◆ **Fragmento del texto**:
Su fidelidad a la naturaleza lo ha expuesto a la reprobación de los críticos, que a menudo juzgan con miras más estrechas.”

Salvando las distancias, esa voluntad de representar la realidad en las tablas del escenario coincide con lo que significa en el teatro español la obra dramática de su coetáneo Lope de Vega, con quien coincide también en una propuesta técnica que rompía con la preceptiva aristotélica, con la teoría clásica de los géneros y la distinción normativa entre tragedias y comedias.

Ni en el genio isabelino ni en el español se trataba de cuestionar esa preceptiva ni de romper esa norma de las tres unidades por capricho ni por mera voluntad anticlásica. La ruptura de separaciones férreas entre lo trágico y lo cómico es en los dos dramaturgos la consecuencia inevitable de la voluntad de reflejar en el teatro la realidad de la vida. A propósito de Shakespeare, escribía Samuel Johnson:

Desde un punto de vista crítico, las obras de Shakespeare no son, en rigor, ni tragedias ni comedias, sino composiciones de otro tipo, en tanto muestran la realidad misma de la naturaleza sublunar, la cual participa del bien y del mal, de la felicidad y de la tristeza, mezcladas en una innumerable variedad de maneras y proporciones, y reflejan el transcurso del mundo, donde la desgracia de uno es la ganancia de otro, donde el juerguista se entrega a la bebida al mismo tiempo que el doliente entierra a su amigo; donde algunas veces la alegría vence a la maldad y donde muchas cosas buenas y malas se hacen o deshacen porque sí.
De este caos de propósitos mezclados y fatalidades, los antiguos poetas, de acuerdo con las leyes de la tradición, seleccionaban ya fuera los crímenes de los hombres, ya sus disparates, los momentos cruciales de la vida o los tropiezos que hacen reír, los terrores que acompañan a la angustia o la alegría que trae consigo la prosperidad. Así surgieron los dos tipos de imitación conocidos como tragedia y comedia, composiciones que persiguen fines distintos por medios contrarios y que, por tanto, se consideraban tan ajenas entre sí que no puedo recordar a ningún autor griego o latino que se atreviera con ambas.
Shakespeare no solo tiene la capacidad de mover tanto a la risa como al llanto, sino de hacerlo en una misma composición. En casi todas sus obras hay personajes serios y disparatados y, conforme progresa la trama, la gravedad y la pena se alternan con la ligereza y la risa.
No hay duda de que se trata de una práctica contraria a las reglas, pero la crítica no puede perder de vista la naturaleza. La finalidad de la escritura es instruir; la de la poesía, instruir mediante el placer. El teatro en el que se mezclan la tragedia y la comedia es capaz de instruir tanto o más que la comedia o la tragedia por sí solas porque incluye y alterna ambas, y así se aproxima más a la vida real al mostrar cómo las grandes maquinaciones y los proyectos más insignificantes pueden alentarse u obstaculizarse unos a otros, y cómo lo bajo y lo alto se concatenan inevitablemente en el sistema general.

◆ **Datos de entrada**:
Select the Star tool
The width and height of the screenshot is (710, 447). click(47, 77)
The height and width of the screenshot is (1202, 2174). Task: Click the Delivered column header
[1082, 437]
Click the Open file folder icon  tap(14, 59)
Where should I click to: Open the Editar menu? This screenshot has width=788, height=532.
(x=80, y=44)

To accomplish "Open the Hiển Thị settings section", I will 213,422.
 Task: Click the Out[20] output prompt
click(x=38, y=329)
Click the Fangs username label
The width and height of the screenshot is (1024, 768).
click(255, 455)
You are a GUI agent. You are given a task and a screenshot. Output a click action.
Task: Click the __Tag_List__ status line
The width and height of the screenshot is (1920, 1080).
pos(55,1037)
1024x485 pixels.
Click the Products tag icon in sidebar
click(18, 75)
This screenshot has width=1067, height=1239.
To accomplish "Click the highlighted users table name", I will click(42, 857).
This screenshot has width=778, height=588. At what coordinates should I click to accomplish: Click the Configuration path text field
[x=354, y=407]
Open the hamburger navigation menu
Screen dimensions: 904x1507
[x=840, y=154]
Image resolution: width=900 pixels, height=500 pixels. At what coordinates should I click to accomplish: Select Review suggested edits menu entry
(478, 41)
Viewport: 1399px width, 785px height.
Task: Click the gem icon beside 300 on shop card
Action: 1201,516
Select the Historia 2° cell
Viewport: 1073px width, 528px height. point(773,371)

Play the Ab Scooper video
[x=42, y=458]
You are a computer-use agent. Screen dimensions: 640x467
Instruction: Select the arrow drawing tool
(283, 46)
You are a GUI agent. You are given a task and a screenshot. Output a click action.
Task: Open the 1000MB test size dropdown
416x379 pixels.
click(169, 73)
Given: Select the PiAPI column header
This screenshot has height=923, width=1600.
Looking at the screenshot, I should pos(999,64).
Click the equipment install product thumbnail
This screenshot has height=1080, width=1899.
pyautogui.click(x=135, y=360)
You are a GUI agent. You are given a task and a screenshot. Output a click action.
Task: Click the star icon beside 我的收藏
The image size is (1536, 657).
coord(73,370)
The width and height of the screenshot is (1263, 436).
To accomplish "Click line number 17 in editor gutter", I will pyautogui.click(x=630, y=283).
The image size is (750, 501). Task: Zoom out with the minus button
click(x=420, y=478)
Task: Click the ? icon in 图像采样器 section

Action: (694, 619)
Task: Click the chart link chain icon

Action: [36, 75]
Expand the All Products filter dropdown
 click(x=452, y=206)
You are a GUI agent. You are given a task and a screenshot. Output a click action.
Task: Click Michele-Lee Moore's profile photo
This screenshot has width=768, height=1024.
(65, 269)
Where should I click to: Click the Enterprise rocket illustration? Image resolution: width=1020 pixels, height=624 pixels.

◆ **Qué harás**:
A – Según el fragmento, ¿quién escribió las palabras citadas sobre Shakespeare?
B – Vuelve a escribir sin cambios el tramo de las filas que va desde la línea que contiene "Task: Click the Out[20] output prompt" hasta la línea que contiene "will click(42, 857).", ambas incluidas.
El fragmento y las filas no tienen nada que ver entre sí.

◆ **Respuestas esperadas**:
A – Samuel Johnson.

B –
 Task: Click the Out[20] output prompt
click(x=38, y=329)
Click the Fangs username label
The width and height of the screenshot is (1024, 768).
click(255, 455)
You are a GUI agent. You are given a task and a screenshot. Output a click action.
Task: Click the __Tag_List__ status line
The width and height of the screenshot is (1920, 1080).
pos(55,1037)
1024x485 pixels.
Click the Products tag icon in sidebar
click(18, 75)
This screenshot has width=1067, height=1239.
To accomplish "Click the highlighted users table name", I will click(42, 857).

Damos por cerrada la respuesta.